А.Х. (магистрант, второй курс)
„Приехал в 98 году… на заработки. У нас после гражданской войны в Таджикистане было сложно жить, работать… здесь остался и учился на подготовительных курсах три года. В 2003 году поступил в Нархоз, после учебы, как закончил, я оформлял свои документы на гражданство, хотел получить уже после университета, остаться здесь. Получил в 2008 году, женился здесь“
В.Г.
Часто приезд на заработки в Россию не является собственным выбором: войны, этнические конфликты, невозможность заработать на жизнь.
„Наши ребята, когда была гражданская война в 91-94 году, каждый эмигрировал кто куда. Сюда приехал один человек, остался, заработал, увидел, познакомился, освоился и уехал на родину. [Потом] с собой еще привез человек 10-15. У меня сюда отец приезжал в 97-м году, а я в 98-м с ним сюда приехал. Приехал первый раз в жизни и здесь остался“.
В.Г.
Гражданская война в Таджикистане— вооружённый межклановый внутриэтнический конфликт в Таджикистане между сторонниками центральной власти и различными группировками в лице Объединённой таджикской оппозиции, последовавший за провозглашением независимости страны в результате распада СССР (1992—1997).
Википедия
Фото: Фабиан Веисс
Р.И.: Вы думали, что вы останетесь?
Э.Т.: Я, когда уезжал, ничего не думал… Просто как-то… просто, ну сами понимаете, мигрировал.
„Приехал в город Иркутск в 2001 году. Тогда я работал разнорабочим, по найму… краткосрочно - полгода максимум, четыре-пять месяцев, потом уезжал домой, опять приехал… С 2005 года до 2008 года я не приезжал в Иркутск – у себя дома работал. С осени 2008-го и по сей день живу в Иркутске. Но каждый год, один раз, иногда два раза, езжу домой. Моя семья находится в Узбекистане“
Ю.К.
Обычная история для начала нулевых, когда в России начался быстрый экономический рост после долгого периода стагнации и кризиса 1998 года, а экономики стран Центральной Азии всё ещё испытывали спад.

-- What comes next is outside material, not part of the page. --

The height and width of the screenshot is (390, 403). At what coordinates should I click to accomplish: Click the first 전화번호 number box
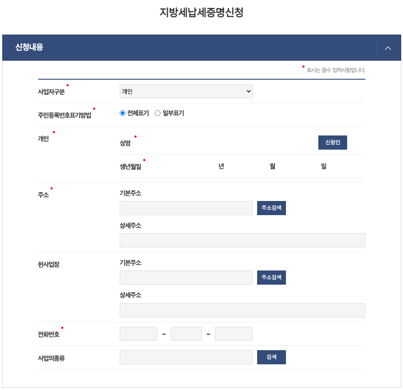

„Знакомый мой здесь работал, когда он поехал к нам в деревню… Потом я его, так, во время разговора, спросил: „А если я приеду?“. Он сказал: „Если приедешь, могу помочь, точно один месяц я могу тебя поддержать со всех сторон – и материально и морально“
Ю.К.
„Ну вот, и таким образом я здесь оказался. Вот приехал… через какое-то время, через десять дней, я ощутил, что у меня голова не болит, что я нормально сплю, ничего меня не беспокоит“.
Ю.К.
Видно, как сильно личные истории зависят от контекста большой истории: в советское время молодые люди часто проходили службу вне родных республик СССР, а позднее в 90-х – начале 2000-х в России запрос на рабочую силу привлёк огромное количество людей из Центральной Азии.
Фото: Антон Климов
Город возможностей
Иркутяне гордятся тем, что Иркутск – город с историей и культурными традициями, старинный сибирский город. Но человек с опытом жизни в Самарканде или Бухаре ( обоим городам больше двух с половиной тысяч лет) иначе смотрит на 355-летний юбилей Иркутска.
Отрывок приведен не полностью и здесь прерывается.